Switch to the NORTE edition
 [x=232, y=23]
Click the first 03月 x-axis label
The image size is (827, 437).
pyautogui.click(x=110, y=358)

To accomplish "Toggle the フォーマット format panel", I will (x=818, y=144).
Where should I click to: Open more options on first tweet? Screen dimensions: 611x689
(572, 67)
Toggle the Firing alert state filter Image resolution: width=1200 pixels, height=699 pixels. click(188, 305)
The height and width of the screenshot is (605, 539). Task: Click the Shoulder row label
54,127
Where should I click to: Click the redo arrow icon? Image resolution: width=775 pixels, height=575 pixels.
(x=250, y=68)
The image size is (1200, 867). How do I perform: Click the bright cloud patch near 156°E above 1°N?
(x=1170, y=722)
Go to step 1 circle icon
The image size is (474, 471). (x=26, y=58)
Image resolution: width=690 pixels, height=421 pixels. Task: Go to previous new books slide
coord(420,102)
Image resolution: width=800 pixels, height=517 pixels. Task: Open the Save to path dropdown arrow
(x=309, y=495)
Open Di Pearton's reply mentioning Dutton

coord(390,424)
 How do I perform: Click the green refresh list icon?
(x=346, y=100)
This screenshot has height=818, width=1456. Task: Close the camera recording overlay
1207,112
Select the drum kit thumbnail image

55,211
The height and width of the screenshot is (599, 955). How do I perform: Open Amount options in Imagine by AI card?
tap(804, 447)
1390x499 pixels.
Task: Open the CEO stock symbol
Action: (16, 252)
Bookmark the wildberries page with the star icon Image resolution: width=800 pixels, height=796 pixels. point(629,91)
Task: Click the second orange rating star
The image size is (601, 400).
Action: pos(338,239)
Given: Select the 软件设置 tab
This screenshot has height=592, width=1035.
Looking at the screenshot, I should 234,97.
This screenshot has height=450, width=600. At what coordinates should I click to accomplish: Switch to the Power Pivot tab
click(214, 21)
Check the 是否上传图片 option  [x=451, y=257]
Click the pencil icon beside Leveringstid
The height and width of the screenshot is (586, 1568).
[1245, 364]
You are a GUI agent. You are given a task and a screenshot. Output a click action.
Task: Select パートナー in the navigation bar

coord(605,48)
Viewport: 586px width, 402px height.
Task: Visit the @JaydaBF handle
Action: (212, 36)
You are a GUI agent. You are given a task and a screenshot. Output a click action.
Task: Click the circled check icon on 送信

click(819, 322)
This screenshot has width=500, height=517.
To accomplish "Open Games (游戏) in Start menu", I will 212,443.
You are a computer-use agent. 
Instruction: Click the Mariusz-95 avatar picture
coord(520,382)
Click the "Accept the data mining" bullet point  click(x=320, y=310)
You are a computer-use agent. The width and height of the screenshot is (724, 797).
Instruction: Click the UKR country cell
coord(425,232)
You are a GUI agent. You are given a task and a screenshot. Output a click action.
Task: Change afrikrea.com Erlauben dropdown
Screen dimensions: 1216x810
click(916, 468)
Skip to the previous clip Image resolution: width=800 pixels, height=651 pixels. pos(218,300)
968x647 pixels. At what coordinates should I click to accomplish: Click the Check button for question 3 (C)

WHAT IS BEING ASKED: Word for word, restate each line of the material.

YOUR SOLUTION:
Switch to the NORTE edition
 [x=232, y=23]
Click the first 03月 x-axis label
The image size is (827, 437).
pyautogui.click(x=110, y=358)

To accomplish "Toggle the フォーマット format panel", I will (x=818, y=144).
Where should I click to: Open more options on first tweet? Screen dimensions: 611x689
(572, 67)
Toggle the Firing alert state filter Image resolution: width=1200 pixels, height=699 pixels. click(188, 305)
The height and width of the screenshot is (605, 539). Task: Click the Shoulder row label
54,127
Where should I click to: Click the redo arrow icon? Image resolution: width=775 pixels, height=575 pixels.
(x=250, y=68)
The image size is (1200, 867). How do I perform: Click the bright cloud patch near 156°E above 1°N?
(x=1170, y=722)
Go to step 1 circle icon
The image size is (474, 471). (x=26, y=58)
Image resolution: width=690 pixels, height=421 pixels. Task: Go to previous new books slide
coord(420,102)
Image resolution: width=800 pixels, height=517 pixels. Task: Open the Save to path dropdown arrow
(x=309, y=495)
Open Di Pearton's reply mentioning Dutton

coord(390,424)
 How do I perform: Click the green refresh list icon?
(x=346, y=100)
This screenshot has height=818, width=1456. Task: Close the camera recording overlay
1207,112
Select the drum kit thumbnail image

55,211
The height and width of the screenshot is (599, 955). How do I perform: Open Amount options in Imagine by AI card?
tap(804, 447)
1390x499 pixels.
Task: Open the CEO stock symbol
Action: (16, 252)
Bookmark the wildberries page with the star icon Image resolution: width=800 pixels, height=796 pixels. point(629,91)
Task: Click the second orange rating star
The image size is (601, 400).
Action: pos(338,239)
Given: Select the 软件设置 tab
This screenshot has height=592, width=1035.
Looking at the screenshot, I should 234,97.
This screenshot has height=450, width=600. At what coordinates should I click to accomplish: Switch to the Power Pivot tab
click(214, 21)
Check the 是否上传图片 option  [x=451, y=257]
Click the pencil icon beside Leveringstid
The height and width of the screenshot is (586, 1568).
[1245, 364]
You are a GUI agent. You are given a task and a screenshot. Output a click action.
Task: Select パートナー in the navigation bar

coord(605,48)
Viewport: 586px width, 402px height.
Task: Visit the @JaydaBF handle
Action: (212, 36)
You are a GUI agent. You are given a task and a screenshot. Output a click action.
Task: Click the circled check icon on 送信

click(819, 322)
This screenshot has width=500, height=517.
To accomplish "Open Games (游戏) in Start menu", I will 212,443.
You are a computer-use agent. 
Instruction: Click the Mariusz-95 avatar picture
coord(520,382)
Click the "Accept the data mining" bullet point  click(x=320, y=310)
You are a computer-use agent. The width and height of the screenshot is (724, 797).
Instruction: Click the UKR country cell
coord(425,232)
You are a GUI agent. You are given a task and a screenshot. Output a click action.
Task: Change afrikrea.com Erlauben dropdown
Screen dimensions: 1216x810
click(916, 468)
Skip to the previous clip Image resolution: width=800 pixels, height=651 pixels. pos(218,300)
968x647 pixels. At what coordinates should I click to accomplish: Click the Check button for question 3 (C)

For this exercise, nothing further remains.